The Philippines is one of four countries which the International Federation of Journalists (IFJ) based in Brussels, Belgium, said have the worst records of impunity in the killing of journalists. The other three are Mexico, Yemen, and Ukraine.
Fifty journalists have been killed in line of duty in Mexico since 2010, 89 percent of which cases remain unsolved. In Yemen, there have been 15 killings since 2011. In Ukraine, eight have been killed since 2014. The Philippines holds the record: 170 journalist killings – including Bernardo – since 1986. Of the total, 32 were killed in the Maguindanao massacre of 2009.
This observance of International Day to End Impunity for Crimes against Journalists will continue this year up to November 23, the sixth anniversary of the massacre, with the third week especially devoted to the Philippines as it holds the record in journalist killings. The Maguindanao massacre is also the single deadliest attack on journalists in the world in history.

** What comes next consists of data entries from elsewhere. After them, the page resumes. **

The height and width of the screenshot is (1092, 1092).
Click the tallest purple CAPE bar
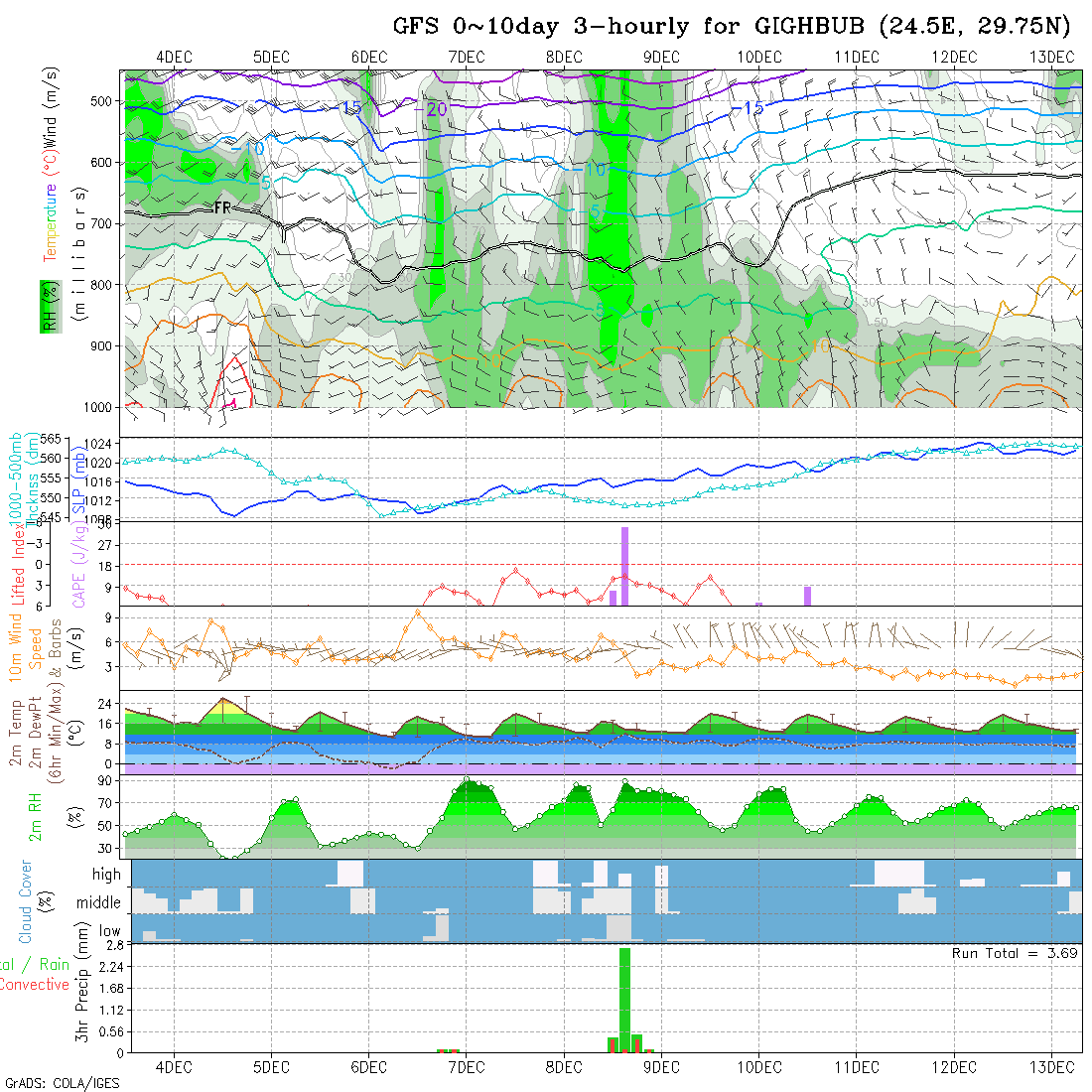tap(625, 565)
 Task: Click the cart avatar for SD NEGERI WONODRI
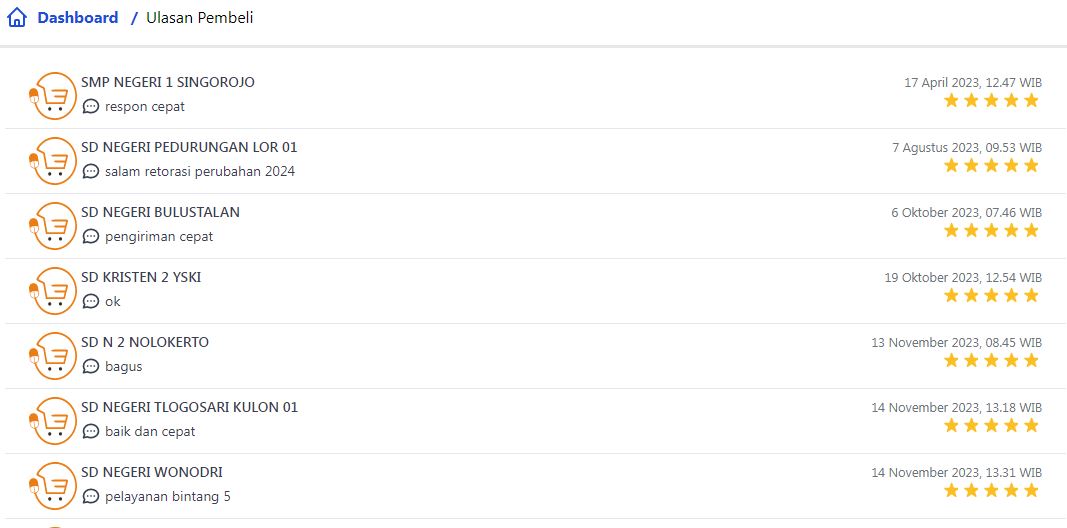[x=54, y=486]
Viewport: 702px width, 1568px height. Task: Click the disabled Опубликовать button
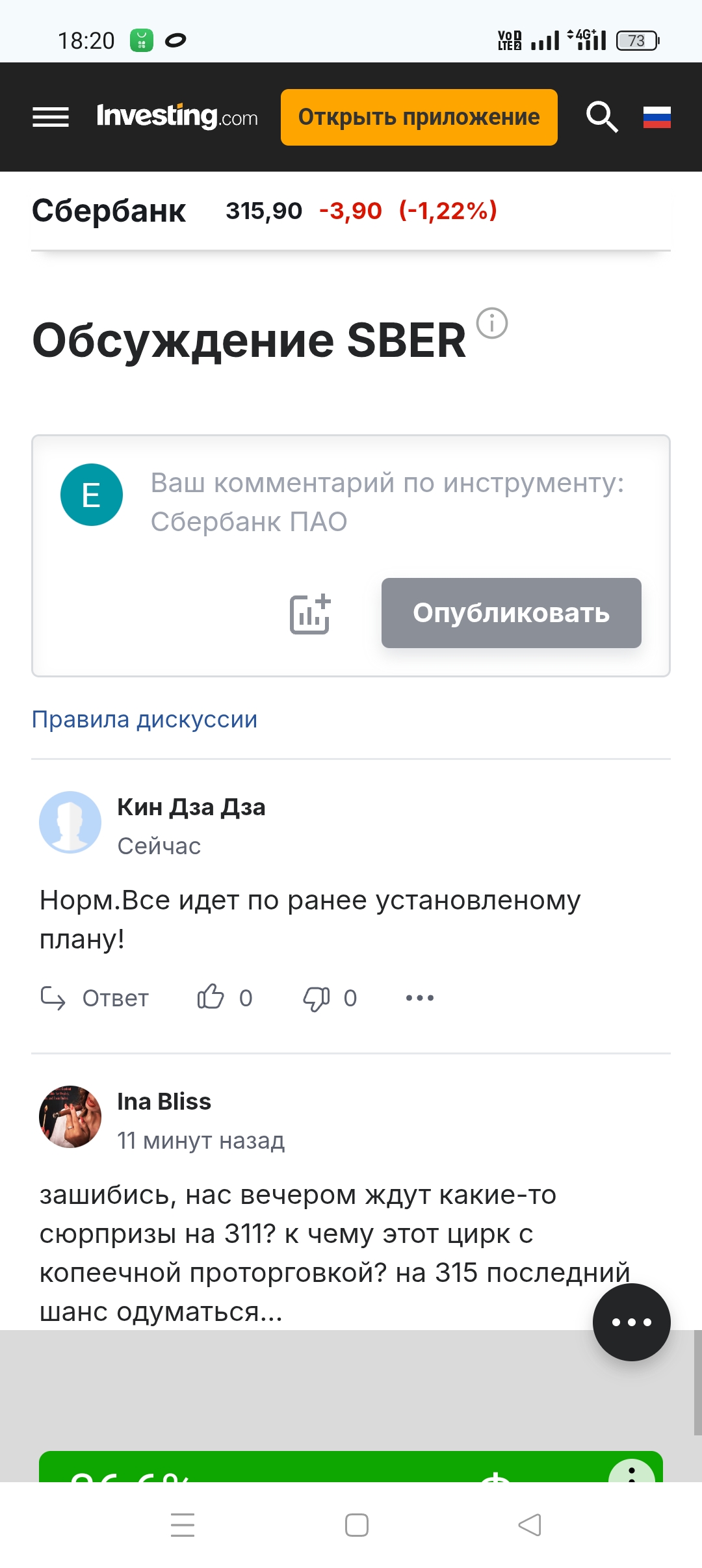point(511,613)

The Philippines is one of four countries which the International Federation of Journalists (IFJ) based in Brussels, Belgium, said have the worst records of impunity in the killing of journalists.

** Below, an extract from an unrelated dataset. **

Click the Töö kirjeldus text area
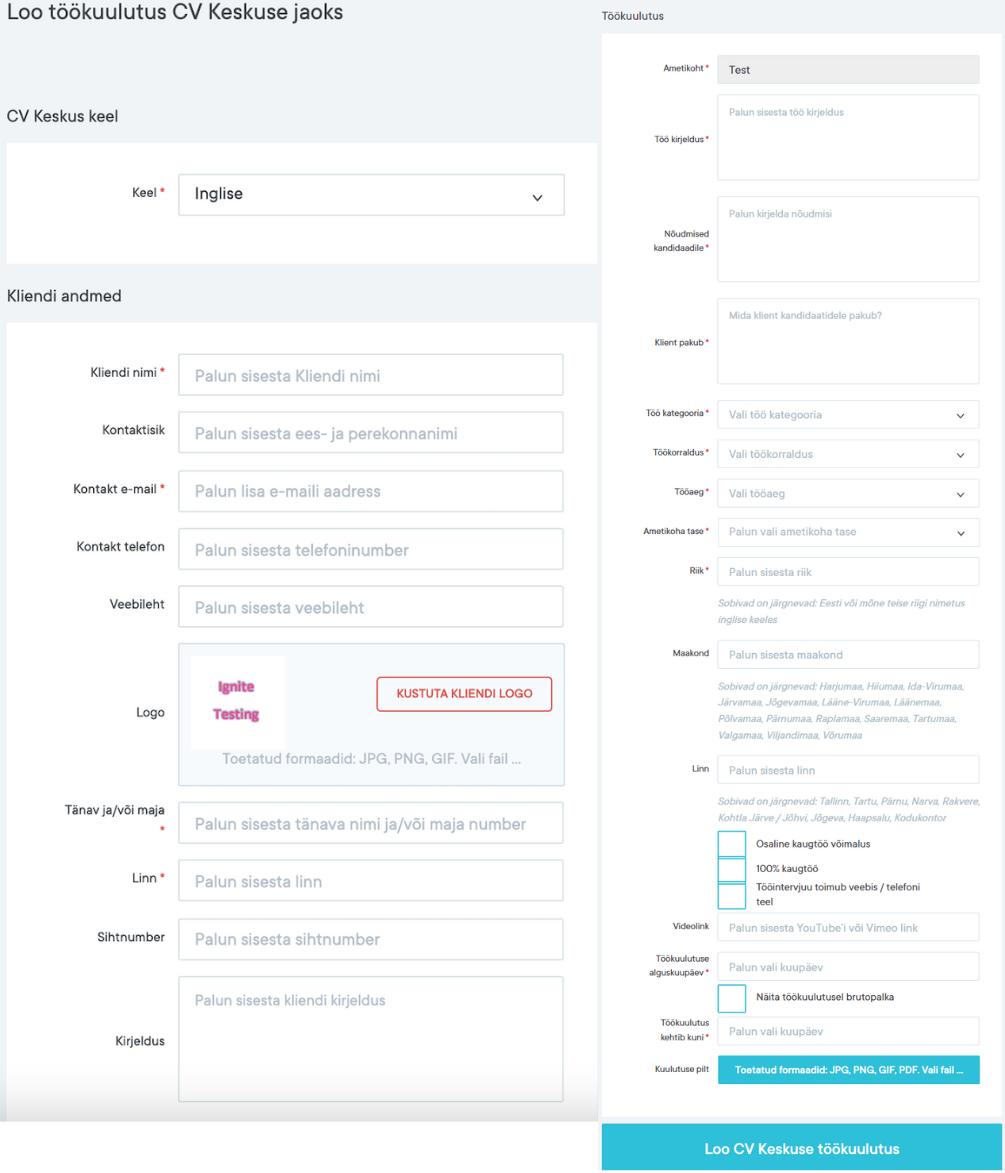 point(848,138)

The National Union of Journalists of the Philippines (NUJP) has been keeping count on the number of journalists killed in this country. Worldwide, the International Federation of Journalists leads the annual campaign whose principal goal is to “hold world governments and de facto authorities accountable for impunity records for crimes targeting journalists.”
Murder is the highest form of these crimes but all attacks targeting journalists that remain unpunished must be denounced. There can be no press freedom where journalists work in fear,” the IFJ said.